**EXERCISE AIM:**
Can you quote the records below in full, word for word?

**SOURCE MATERIAL:**
[Start of section]

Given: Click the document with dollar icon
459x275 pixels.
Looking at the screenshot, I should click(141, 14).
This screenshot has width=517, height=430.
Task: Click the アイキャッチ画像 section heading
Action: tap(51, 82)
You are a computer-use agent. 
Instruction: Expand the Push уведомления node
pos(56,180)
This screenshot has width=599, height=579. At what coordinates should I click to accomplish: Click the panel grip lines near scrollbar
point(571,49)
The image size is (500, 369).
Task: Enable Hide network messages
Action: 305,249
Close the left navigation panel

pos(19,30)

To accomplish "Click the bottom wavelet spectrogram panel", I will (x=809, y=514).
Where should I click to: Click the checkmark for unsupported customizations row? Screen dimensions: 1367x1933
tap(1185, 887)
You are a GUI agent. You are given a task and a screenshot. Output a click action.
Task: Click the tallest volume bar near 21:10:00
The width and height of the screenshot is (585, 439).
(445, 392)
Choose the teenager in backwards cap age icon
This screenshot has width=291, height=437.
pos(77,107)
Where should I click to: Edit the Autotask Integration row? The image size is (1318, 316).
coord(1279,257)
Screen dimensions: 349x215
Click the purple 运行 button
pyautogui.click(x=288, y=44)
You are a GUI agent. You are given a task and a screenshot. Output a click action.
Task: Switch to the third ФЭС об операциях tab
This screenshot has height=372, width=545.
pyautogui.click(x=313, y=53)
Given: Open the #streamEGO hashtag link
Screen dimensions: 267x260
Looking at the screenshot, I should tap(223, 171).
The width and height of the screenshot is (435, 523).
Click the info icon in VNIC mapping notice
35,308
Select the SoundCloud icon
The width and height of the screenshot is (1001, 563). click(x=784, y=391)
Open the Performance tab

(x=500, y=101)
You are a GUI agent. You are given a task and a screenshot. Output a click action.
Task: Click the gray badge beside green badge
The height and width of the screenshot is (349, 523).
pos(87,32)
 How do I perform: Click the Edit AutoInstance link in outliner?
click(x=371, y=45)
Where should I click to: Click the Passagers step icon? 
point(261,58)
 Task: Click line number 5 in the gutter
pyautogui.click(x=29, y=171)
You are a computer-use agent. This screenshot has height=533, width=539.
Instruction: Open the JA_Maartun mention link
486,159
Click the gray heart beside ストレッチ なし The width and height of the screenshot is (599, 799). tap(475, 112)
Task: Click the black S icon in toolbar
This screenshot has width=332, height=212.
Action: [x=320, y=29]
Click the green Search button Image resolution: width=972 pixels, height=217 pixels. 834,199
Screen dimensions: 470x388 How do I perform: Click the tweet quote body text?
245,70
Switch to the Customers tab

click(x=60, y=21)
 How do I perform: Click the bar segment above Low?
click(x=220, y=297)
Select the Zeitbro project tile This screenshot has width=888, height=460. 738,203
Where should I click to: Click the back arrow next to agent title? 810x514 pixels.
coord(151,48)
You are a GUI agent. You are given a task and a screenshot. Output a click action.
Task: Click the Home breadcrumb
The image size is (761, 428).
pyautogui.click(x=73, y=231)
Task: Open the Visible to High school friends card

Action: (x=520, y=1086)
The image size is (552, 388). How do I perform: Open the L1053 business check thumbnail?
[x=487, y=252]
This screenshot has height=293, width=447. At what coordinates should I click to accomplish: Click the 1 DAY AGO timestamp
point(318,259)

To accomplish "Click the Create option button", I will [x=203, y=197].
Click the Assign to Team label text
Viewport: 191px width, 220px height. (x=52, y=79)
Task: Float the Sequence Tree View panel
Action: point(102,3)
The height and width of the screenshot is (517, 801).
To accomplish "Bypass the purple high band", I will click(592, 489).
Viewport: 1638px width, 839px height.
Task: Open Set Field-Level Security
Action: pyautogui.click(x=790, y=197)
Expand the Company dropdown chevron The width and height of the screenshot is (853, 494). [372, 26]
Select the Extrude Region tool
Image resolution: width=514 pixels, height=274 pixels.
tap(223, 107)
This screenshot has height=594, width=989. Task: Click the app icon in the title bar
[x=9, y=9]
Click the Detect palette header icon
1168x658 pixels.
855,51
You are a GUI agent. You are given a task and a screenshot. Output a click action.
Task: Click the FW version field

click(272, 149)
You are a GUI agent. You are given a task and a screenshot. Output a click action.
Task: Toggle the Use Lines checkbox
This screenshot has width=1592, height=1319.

[End of section]

**SOLUTION BELOW:**
Given: Click the document with dollar icon
459x275 pixels.
Looking at the screenshot, I should click(141, 14).
This screenshot has width=517, height=430.
Task: Click the アイキャッチ画像 section heading
Action: tap(51, 82)
You are a computer-use agent. 
Instruction: Expand the Push уведомления node
pos(56,180)
This screenshot has width=599, height=579. At what coordinates should I click to accomplish: Click the panel grip lines near scrollbar
point(571,49)
The image size is (500, 369).
Task: Enable Hide network messages
Action: 305,249
Close the left navigation panel

pos(19,30)

To accomplish "Click the bottom wavelet spectrogram panel", I will (x=809, y=514).
Where should I click to: Click the checkmark for unsupported customizations row? Screen dimensions: 1367x1933
tap(1185, 887)
You are a GUI agent. You are given a task and a screenshot. Output a click action.
Task: Click the tallest volume bar near 21:10:00
The width and height of the screenshot is (585, 439).
(445, 392)
Choose the teenager in backwards cap age icon
This screenshot has width=291, height=437.
pos(77,107)
Where should I click to: Edit the Autotask Integration row? The image size is (1318, 316).
coord(1279,257)
Screen dimensions: 349x215
Click the purple 运行 button
pyautogui.click(x=288, y=44)
You are a GUI agent. You are given a task and a screenshot. Output a click action.
Task: Switch to the third ФЭС об операциях tab
This screenshot has height=372, width=545.
pyautogui.click(x=313, y=53)
Given: Open the #streamEGO hashtag link
Screen dimensions: 267x260
Looking at the screenshot, I should tap(223, 171).
The width and height of the screenshot is (435, 523).
Click the info icon in VNIC mapping notice
35,308
Select the SoundCloud icon
The width and height of the screenshot is (1001, 563). click(x=784, y=391)
Open the Performance tab

(x=500, y=101)
You are a GUI agent. You are given a task and a screenshot. Output a click action.
Task: Click the gray badge beside green badge
The height and width of the screenshot is (349, 523).
pos(87,32)
 How do I perform: Click the Edit AutoInstance link in outliner?
click(x=371, y=45)
Where should I click to: Click the Passagers step icon? 
point(261,58)
 Task: Click line number 5 in the gutter
pyautogui.click(x=29, y=171)
You are a computer-use agent. This screenshot has height=533, width=539.
Instruction: Open the JA_Maartun mention link
486,159
Click the gray heart beside ストレッチ なし The width and height of the screenshot is (599, 799). tap(475, 112)
Task: Click the black S icon in toolbar
This screenshot has width=332, height=212.
Action: [x=320, y=29]
Click the green Search button Image resolution: width=972 pixels, height=217 pixels. 834,199
Screen dimensions: 470x388 How do I perform: Click the tweet quote body text?
245,70
Switch to the Customers tab

click(x=60, y=21)
 How do I perform: Click the bar segment above Low?
click(x=220, y=297)
Select the Zeitbro project tile This screenshot has width=888, height=460. 738,203
Where should I click to: Click the back arrow next to agent title? 810x514 pixels.
coord(151,48)
You are a GUI agent. You are given a task and a screenshot. Output a click action.
Task: Click the Home breadcrumb
The image size is (761, 428).
pyautogui.click(x=73, y=231)
Task: Open the Visible to High school friends card

Action: (x=520, y=1086)
The image size is (552, 388). How do I perform: Open the L1053 business check thumbnail?
[x=487, y=252]
This screenshot has height=293, width=447. At what coordinates should I click to accomplish: Click the 1 DAY AGO timestamp
point(318,259)

To accomplish "Click the Create option button", I will [x=203, y=197].
Click the Assign to Team label text
Viewport: 191px width, 220px height. (x=52, y=79)
Task: Float the Sequence Tree View panel
Action: point(102,3)
The height and width of the screenshot is (517, 801).
To accomplish "Bypass the purple high band", I will click(592, 489).
Viewport: 1638px width, 839px height.
Task: Open Set Field-Level Security
Action: pyautogui.click(x=790, y=197)
Expand the Company dropdown chevron The width and height of the screenshot is (853, 494). [372, 26]
Select the Extrude Region tool
Image resolution: width=514 pixels, height=274 pixels.
tap(223, 107)
This screenshot has height=594, width=989. Task: Click the app icon in the title bar
[x=9, y=9]
Click the Detect palette header icon
1168x658 pixels.
855,51
You are a GUI agent. You are given a task and a screenshot. Output a click action.
Task: Click the FW version field

click(272, 149)
You are a GUI agent. You are given a task and a screenshot. Output a click action.
Task: Toggle the Use Lines checkbox
This screenshot has width=1592, height=1319.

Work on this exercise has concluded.